ACTIVITY ▸ Transcribe verbatim the span of lines that opens with the line containing "Latest (775, 75)" and closes with the last line of the data below.

======== THE RECORDS

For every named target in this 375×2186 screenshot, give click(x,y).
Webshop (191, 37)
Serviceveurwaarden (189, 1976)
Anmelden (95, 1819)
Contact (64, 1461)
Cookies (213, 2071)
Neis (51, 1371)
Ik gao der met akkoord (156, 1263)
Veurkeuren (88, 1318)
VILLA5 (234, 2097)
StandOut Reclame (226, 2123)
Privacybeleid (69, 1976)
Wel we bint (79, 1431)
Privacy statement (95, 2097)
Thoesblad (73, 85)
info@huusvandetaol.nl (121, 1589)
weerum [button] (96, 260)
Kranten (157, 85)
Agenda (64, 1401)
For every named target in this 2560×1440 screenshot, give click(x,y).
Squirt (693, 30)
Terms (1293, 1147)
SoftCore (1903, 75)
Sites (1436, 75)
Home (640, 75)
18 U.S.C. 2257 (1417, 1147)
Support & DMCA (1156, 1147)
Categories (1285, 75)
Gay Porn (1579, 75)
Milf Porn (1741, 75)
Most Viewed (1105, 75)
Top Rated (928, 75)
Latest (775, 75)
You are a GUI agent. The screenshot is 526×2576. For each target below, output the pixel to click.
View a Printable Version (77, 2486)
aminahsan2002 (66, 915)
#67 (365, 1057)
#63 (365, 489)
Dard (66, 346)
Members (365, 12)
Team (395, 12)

================

ANSWER SPACE ▸
Latest (775, 75)
You are a GUI agent. The screenshot is 526×2576. For each target below, output the pixel to click.
View a Printable Version (77, 2486)
aminahsan2002 (66, 915)
#67 (365, 1057)
#63 (365, 489)
Dard (66, 346)
Members (365, 12)
Team (395, 12)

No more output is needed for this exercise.